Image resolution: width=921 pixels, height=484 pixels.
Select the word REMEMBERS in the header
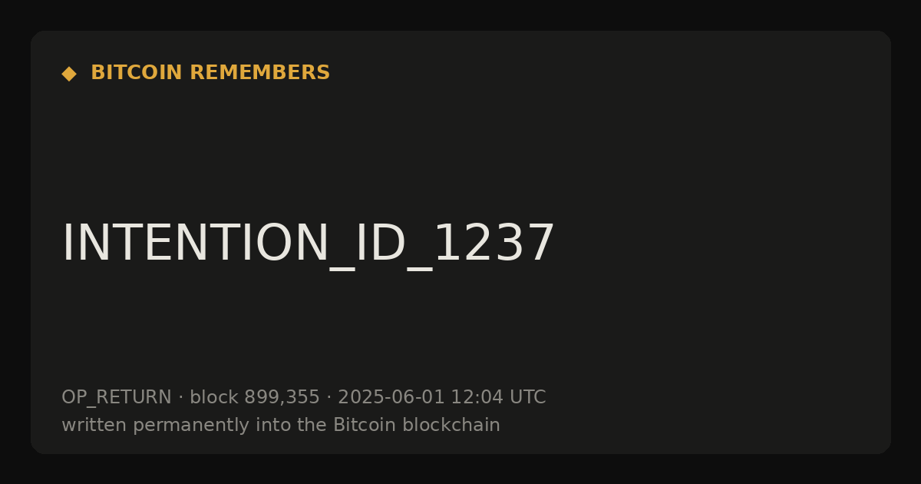click(260, 73)
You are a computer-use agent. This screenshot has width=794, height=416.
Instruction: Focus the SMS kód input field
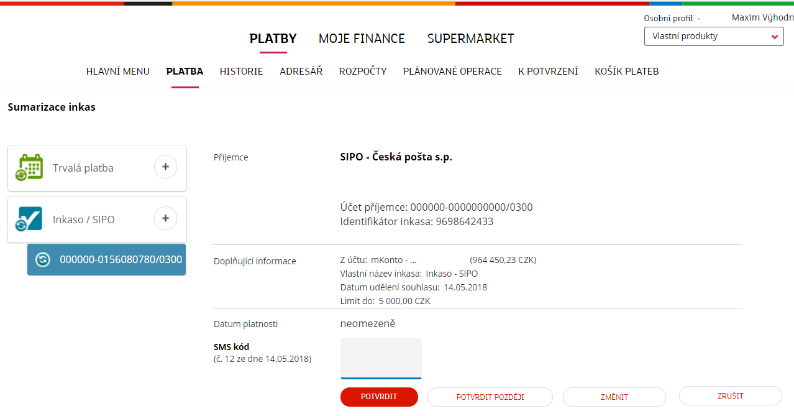point(381,358)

WHAT YOU ARE ASKED TO DO
Everything from the line containing "Select the word REMEMBERS in the header" through the last line of the listing above must be output exactly, except the pictures.

ANSWER BOX
Select the word REMEMBERS in the header
click(260, 73)
You are a computer-use agent. This screenshot has width=794, height=416.
Instruction: Focus the SMS kód input field
point(381,358)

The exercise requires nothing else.